–Chcemy zmniejszyć negatywnie skutki koronawirusa poprzez odpowiednie działania inwestycyjne i gospodarcze – zapowiada premier Mateusz Morawiecki. Zobacz, co zawiera przygotowany przez rząd pakiet pomocowy dla przedsiębiorców i gospodarki w związku z epidemią koronawirusa. Jego szczegóły omawiano podczas środowego posiedzeniu Rady Gabinetowej. Szacunkowa wartość pakietu to około 212 mld zł.
Projekt pod nazwą: Gospodarcza i społeczna tarcza antykryzysowa dla bezpieczeństwa przedsiębiorców i pracowników w związku z pandemią wirusa SARS- Cov – 2, obejmie 5 filarów:
- bezpieczeństwo pracowników,
- finansowanie przedsiębiorstw,
- ochronę zdrowia,
- wzmocnienie systemu finansowego
- program inwestycji publicznych.
Pierwszy filar ma chronić pracowników przed utratą pracy, a dla pracodawców wprowadzać działania osłonowe na rynku pracy. Jak poinformował premier, zostanie zaproponowana m.in. możliwość pokrywania przez państwo 40 proc. wysokości wynagrodzenia do wynagrodzenia średniego. Dodał, że dzięki takiemu rozwiązaniu kilka milionów osób będzie bezpiecznych na rynku pracy.
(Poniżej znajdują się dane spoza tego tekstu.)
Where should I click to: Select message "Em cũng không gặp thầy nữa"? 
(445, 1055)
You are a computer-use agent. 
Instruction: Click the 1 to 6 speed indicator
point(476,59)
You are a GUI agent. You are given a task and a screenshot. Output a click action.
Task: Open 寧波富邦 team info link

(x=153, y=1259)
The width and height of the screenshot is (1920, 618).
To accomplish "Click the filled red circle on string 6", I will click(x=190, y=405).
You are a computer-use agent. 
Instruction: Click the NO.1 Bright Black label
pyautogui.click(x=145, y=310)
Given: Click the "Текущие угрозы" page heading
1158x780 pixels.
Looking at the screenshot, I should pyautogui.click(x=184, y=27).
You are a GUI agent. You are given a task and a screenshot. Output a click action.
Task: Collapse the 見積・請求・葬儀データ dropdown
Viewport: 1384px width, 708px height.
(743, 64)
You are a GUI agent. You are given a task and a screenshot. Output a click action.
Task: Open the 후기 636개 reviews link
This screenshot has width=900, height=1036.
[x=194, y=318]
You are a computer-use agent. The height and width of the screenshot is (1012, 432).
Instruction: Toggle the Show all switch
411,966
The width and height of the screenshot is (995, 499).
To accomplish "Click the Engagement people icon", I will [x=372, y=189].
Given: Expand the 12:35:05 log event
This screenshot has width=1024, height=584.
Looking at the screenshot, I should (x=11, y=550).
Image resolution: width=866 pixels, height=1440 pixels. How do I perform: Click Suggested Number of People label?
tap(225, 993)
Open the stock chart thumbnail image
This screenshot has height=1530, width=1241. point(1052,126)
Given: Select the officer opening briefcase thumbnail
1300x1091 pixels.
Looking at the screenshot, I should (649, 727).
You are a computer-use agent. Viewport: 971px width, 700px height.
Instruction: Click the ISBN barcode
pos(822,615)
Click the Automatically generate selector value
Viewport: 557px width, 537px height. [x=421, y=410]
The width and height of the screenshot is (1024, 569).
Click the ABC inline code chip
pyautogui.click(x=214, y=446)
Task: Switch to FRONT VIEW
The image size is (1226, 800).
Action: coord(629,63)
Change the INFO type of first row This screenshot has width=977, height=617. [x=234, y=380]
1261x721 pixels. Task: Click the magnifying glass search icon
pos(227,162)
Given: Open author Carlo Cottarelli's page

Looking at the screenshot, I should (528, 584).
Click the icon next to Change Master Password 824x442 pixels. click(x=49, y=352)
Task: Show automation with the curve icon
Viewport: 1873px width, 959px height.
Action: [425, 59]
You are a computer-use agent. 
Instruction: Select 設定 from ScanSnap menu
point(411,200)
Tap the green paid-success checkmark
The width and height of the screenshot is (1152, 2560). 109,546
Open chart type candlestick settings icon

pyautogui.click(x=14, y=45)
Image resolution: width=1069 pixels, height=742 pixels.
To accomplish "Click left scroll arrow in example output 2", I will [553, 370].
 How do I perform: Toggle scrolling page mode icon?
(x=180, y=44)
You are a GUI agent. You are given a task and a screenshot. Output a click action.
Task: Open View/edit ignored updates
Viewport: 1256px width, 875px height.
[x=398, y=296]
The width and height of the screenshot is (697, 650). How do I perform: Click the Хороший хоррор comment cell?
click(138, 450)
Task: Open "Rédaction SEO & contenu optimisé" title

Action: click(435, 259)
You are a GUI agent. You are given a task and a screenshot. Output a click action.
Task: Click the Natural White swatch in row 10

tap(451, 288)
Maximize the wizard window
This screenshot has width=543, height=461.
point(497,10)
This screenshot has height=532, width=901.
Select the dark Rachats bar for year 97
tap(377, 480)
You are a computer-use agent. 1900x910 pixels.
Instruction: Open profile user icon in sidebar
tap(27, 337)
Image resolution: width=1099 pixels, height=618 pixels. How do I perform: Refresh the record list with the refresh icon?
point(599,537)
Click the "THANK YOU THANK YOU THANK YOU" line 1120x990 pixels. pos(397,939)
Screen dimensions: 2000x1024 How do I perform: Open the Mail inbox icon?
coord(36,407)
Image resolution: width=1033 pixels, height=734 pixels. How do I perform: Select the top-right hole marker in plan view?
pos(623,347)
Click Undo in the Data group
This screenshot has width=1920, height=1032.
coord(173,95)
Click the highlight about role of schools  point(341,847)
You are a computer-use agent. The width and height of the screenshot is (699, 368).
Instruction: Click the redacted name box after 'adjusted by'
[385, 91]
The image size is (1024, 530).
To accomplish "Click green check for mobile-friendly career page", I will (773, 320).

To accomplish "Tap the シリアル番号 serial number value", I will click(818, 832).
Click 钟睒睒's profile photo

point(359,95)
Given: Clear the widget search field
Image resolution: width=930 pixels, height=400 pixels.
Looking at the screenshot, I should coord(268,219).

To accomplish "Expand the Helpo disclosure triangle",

W przypadku samozatrudnienia, umowy zlecenia oraz umowy o dzieło, rząd planuje wprowadzić rozwiązanie, które pozwoli zamortyzować straty tych usług i zleceń.
Drugi filar dotyczy finansowania przedsiębiorców. Są to m.in. gwarancje kredytowe, finansowanie leasingu dla firm transportowych oraz mikropożyczki do 5 tys. Jak wyjaśnił premier, pakiet pomocowy ma być wsparciem dla przedsiębiorstw, aby mogły one odbudować swoje zamówienia i produkcję po opanowaniu sytuacji związanej z koronawirusem.
Kolejną kluczową kwestią jest wsparcie dla służby zdrowia. Jak poinformował szef rządu, to co najmniej 7,5 mld zł dodatkowych środków na jednoimienne szpitale zakaźne, sprzęty ochronne, aparaturę medyczną niezbędną do modernizacji bazy szpitalnej i walki z koronawirusem.
Czwartym filarem pakietu jest zapewnienie bezpieczeństwa funkcjonowania systemu finansowego w tym depozytów, lokat, płatności, wpłat oraz wypłat. Premier podkreślił także, że rząd chce, aby UOKiK i inne urzędy regulujące ceny kontrolowały rynek od strony cen.
Ostatnim filarem są inwestycje publiczne. Chcemy zastosować klasyczny impuls inwestycyjny po stronie państwa i budujemy fundusz co najmniej 30 mld zł na drogi samorządowe, cyfryzację, ochronę środowiska, modernizację szkół i szpitali – zaznaczył szef rządu.